Coincidentally, both Adam Lanza and Elliot Rodger were diagnosed with Asperger’s, had been characterized as “withdrawn” and “shy,” were bullied, and their parents divorced. But in my view those things had nothing to do with their later becoming mass killers. But I can assert that the extensive, obsessive video gaming and the psychiatric drugs may have contributed.
In my view, both the psychiatric drugs and obsessive video game rapture greatly magnified Adam Lanza’s rage and possible resentment toward his mother for controlling his life extensively as well as her leaving him home alone to escape into the world of video games. And the drugs and video game rapture also magnified Elliot Rodger’s rage and extreme narcissism and hatred toward women for rejecting him.
My concern here is that instead of exploring children’s emotional issues during early years, the adults of our generally impatient society rush to label a child with this or that “disorder,” and the more ignored his true issues are the more deeply repressed he can become.

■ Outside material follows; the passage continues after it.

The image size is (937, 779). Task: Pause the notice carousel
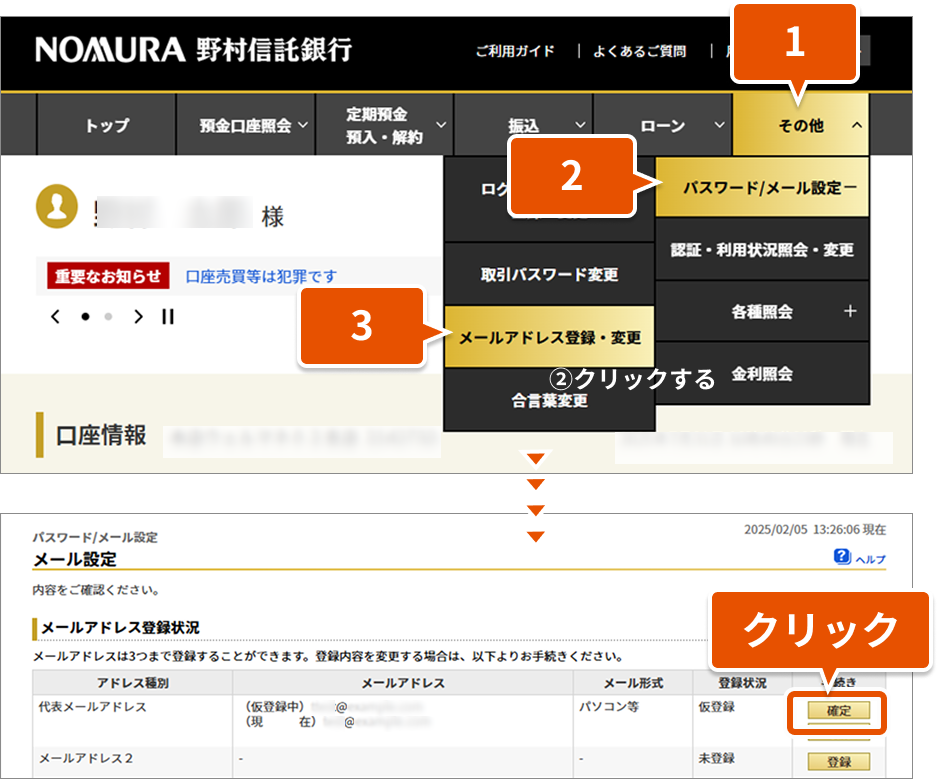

For instance, if a child reacts so negatively to being touched or hasn’t spoken by age 3, as was the case with Adam Lanza, then can it be possible that the child may have experienced something of a traumatic or invasive nature prior to that point?
And what’s going on with the child emotionally that is distracting him from concentrating on the class material or his homework, or causing him to act out or become withdrawn? And if it’s something chemically influenced (prior to the administration of any psychiatric drugs), then the processed foods, fast foods etc. and extra vaccines with all those additives and synthetic chemicals really do affect the brain and influence emotions and behaviors, especially in vulnerable and developing kids.
Today’s psychiatric and “mental health” community exploits these situations, in my view. I can see why, rather than dealing with what’s going on with a troubled child, today’s psychiatrists and psychologists find their behavior modification therapy stuff less challenging for them. Such a behavior modification ideology is very authoritarian and pedagogical in nature, and involves the therapist telling the patient what to do and how to act. it doesn’t take into account the child’s actual individual needs, but it does take into account the clinicians’ own emotional needs to be controlling and directing the behaviors of others.
Some books that may be of interest include The Family Crucible: The Intense Experience of Family Therapy by Augustus Napier and Carl Whitaker, and For Your Own Good: Hidden Cruelty in Child-Rearing and the Roots of Violence and Thou Shalt Not Be Aware: Society’s Betrayal of the Child by Alice Miller.
Our society is now one in which kids who challenge the teachers’ politically correct diktats and teens who “speak truth to power” are diagnosed with “oppositional defiant disorder,” and adults who are considered to be “anti-government” or who challenge the statist quo are considered by the elites to be “terrorists.”
The rush to more civilian disarmament and calls for “mental illness” background checks are discomforting, to say the least.